Selon le Premier ministre, la stratégie devra être en adéquation avec les objectifs de la loi d’orientation agro-sylvo-pastorale. Cette loi consiste ‘’à réduire l’impact des risques climatiques, économiques, environnementaux et sanitaires par la maîtrise de l’eau, la diversification des productions, la formation des ruraux dans le but d’améliorer la sécurité alimentaire des populations et de réaliser, à terme, la souveraineté alimentaire du pays’’, précisait Amadou Ba lors du Conseil interministériel sur la souveraineté alimentaire afin d’élaborer une feuille de route pour la stratégie.
En outre, la stratégie devrait permettre de diversifier la production agricole et de développer les filières d’exportation correspondant à la demande internationale.
Le Sénégal se met-il ainsi sur la bonne voie ? Pour le Pr. Nicolas Bricas, c’est cette diversification de la production nationale qui mène à la résilience alimentaire. ‘’Plus les pays ont une production diversifiée, plus ils sont résilients. Et c’est la tendance générale d’évolution de la production alimentaire mondiale’’, assure l’expert du Cirad.

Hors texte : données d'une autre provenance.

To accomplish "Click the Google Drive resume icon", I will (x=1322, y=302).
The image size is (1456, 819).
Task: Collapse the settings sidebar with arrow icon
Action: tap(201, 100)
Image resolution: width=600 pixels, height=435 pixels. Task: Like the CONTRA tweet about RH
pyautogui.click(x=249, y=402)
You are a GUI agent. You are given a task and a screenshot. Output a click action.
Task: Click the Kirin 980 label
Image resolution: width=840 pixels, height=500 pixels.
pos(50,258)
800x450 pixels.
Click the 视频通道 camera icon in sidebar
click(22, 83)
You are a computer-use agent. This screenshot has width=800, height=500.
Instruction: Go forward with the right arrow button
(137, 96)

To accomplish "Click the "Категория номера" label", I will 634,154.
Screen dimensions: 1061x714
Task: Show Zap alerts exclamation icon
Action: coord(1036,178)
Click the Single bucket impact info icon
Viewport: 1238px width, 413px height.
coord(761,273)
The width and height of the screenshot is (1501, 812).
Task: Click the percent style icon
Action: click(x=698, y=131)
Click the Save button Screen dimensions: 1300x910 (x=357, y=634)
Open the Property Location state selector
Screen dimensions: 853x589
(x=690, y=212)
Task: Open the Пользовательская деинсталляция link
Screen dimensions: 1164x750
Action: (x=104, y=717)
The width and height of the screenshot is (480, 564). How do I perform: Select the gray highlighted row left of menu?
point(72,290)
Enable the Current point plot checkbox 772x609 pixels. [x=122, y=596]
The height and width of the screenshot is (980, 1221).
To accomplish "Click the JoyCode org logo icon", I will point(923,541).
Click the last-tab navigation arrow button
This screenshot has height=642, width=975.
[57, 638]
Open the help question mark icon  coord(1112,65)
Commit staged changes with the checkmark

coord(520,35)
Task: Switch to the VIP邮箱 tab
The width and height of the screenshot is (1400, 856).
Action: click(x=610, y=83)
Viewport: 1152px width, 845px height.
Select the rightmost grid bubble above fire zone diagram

Le marché alimentaire intérieur bien plus dynamique que l’extérieur
Il n’y a pas besoin d’aller loin pour trouver un exemple pour le Sénégal. Le Nigeria, pays le plus peuplé d’Afrique, avec quelque 216 millions d'habitants, selon l'ONU (2022), est pourtant l’un des moins dépendants pour son alimentation. ‘’La raison est qu’elle a beaucoup diversifié sa production de sorte que le pays produit pratiquement tout ce dont il a besoin’’, renseigne le Pr. Bricas.
Avec 1,4 milliard de consommateurs (2022), l’Afrique dispose d’un marché conséquent pour le développement de son économie. Aussi, remarque le Pr. Bricas, ‘’quand on compare la valeur économique des produits alimentaires qui sont vendus sur le marché intérieur avec celle des produits agricoles exportés sur le marché international (café, cacao, etc.), la valeur économique des produits intérieurs est incommensurablement plus élevée. Un seul pays fait exception (la Côte d’Ivoire), en raison de sa position de leader dans l’exportation du cacao. Cela veut dire que toute la dynamique agricole est tirée par le marché intérieur. Cela montre que la diversité alimentaire a permis l’accroissement des revenus des agriculteurs’’.